▶ **Brief**
Wherever a line in the records contains the word "computer", return that line.

[Excerpts from a dataset]
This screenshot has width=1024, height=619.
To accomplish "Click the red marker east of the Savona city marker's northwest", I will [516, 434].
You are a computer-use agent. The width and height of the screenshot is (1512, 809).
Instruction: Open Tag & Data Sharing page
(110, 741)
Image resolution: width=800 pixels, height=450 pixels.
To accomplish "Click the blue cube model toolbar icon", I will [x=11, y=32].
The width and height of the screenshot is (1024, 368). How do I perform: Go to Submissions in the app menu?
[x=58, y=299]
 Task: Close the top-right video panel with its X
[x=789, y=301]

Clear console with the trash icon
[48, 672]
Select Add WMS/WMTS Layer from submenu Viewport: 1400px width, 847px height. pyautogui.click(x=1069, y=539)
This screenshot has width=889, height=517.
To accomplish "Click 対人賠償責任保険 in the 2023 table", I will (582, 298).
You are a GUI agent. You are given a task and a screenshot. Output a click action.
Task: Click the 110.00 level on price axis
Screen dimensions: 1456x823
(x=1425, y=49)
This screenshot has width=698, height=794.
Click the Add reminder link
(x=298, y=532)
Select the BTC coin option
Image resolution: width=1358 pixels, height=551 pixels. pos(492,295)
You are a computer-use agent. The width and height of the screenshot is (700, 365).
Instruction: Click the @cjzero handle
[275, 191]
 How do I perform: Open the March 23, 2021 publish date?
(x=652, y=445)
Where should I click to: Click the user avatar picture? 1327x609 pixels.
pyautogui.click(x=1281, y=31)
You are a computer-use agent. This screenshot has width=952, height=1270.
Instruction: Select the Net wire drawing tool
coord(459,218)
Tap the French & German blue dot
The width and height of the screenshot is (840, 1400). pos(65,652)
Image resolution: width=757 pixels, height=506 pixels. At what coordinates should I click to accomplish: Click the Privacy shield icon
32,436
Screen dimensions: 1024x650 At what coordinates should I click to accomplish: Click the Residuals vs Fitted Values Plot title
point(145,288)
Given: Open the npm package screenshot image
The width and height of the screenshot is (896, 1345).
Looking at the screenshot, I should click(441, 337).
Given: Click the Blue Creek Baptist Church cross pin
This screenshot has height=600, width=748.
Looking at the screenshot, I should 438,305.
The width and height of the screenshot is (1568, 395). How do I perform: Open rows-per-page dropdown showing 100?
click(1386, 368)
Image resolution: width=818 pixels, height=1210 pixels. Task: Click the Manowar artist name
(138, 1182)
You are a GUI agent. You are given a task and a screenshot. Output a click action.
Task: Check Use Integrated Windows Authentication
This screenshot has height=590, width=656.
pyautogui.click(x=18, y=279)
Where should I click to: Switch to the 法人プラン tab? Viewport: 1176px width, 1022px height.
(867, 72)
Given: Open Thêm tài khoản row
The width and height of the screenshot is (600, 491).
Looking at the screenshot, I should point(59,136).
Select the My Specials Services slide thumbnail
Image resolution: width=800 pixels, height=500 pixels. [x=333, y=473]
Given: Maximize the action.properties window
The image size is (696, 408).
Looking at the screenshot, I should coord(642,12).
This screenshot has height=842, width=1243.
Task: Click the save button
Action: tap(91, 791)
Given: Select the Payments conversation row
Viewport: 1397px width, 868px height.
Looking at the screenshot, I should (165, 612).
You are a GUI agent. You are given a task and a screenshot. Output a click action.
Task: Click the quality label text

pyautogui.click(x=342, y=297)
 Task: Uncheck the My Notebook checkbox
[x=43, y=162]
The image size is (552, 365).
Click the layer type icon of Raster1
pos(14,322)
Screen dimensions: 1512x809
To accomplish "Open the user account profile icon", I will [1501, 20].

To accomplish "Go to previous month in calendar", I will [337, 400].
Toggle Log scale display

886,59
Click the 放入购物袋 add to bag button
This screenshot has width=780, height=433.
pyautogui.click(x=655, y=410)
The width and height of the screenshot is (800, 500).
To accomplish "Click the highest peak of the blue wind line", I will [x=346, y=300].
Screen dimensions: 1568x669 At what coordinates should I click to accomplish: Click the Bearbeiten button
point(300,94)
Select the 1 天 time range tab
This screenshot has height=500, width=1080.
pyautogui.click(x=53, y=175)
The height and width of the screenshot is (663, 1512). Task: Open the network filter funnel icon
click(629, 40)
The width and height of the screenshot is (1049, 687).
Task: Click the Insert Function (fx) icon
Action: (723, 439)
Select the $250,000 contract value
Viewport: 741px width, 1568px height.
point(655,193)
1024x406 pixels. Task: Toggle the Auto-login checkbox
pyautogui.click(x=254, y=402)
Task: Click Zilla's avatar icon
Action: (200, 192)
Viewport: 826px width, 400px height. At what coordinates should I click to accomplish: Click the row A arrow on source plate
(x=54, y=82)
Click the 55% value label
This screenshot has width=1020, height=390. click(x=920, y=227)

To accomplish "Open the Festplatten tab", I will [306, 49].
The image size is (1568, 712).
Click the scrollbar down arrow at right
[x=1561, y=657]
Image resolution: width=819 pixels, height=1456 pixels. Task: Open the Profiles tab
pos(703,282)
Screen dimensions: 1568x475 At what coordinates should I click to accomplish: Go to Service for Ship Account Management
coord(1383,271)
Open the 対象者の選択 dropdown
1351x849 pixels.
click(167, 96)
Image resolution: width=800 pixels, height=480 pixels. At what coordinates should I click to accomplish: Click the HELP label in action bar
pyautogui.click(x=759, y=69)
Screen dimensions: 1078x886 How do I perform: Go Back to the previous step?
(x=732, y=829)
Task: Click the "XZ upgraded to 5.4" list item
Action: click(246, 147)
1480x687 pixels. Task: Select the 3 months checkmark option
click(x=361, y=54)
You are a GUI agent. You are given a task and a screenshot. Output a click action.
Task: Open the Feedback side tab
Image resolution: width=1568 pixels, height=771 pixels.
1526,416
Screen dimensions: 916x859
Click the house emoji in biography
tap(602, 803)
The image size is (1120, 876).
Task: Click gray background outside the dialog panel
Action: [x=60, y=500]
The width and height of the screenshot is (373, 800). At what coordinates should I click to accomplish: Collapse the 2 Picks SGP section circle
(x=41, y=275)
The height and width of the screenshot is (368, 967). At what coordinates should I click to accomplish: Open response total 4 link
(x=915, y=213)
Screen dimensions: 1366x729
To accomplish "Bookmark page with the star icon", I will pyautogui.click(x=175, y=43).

▶ **Reply**
You are a computer-use agent. The width and height of the screenshot is (1512, 809).
You are a computer-use agent. The width and height of the screenshot is (700, 365).
You are a computer-use agent. This screenshot has width=952, height=1270.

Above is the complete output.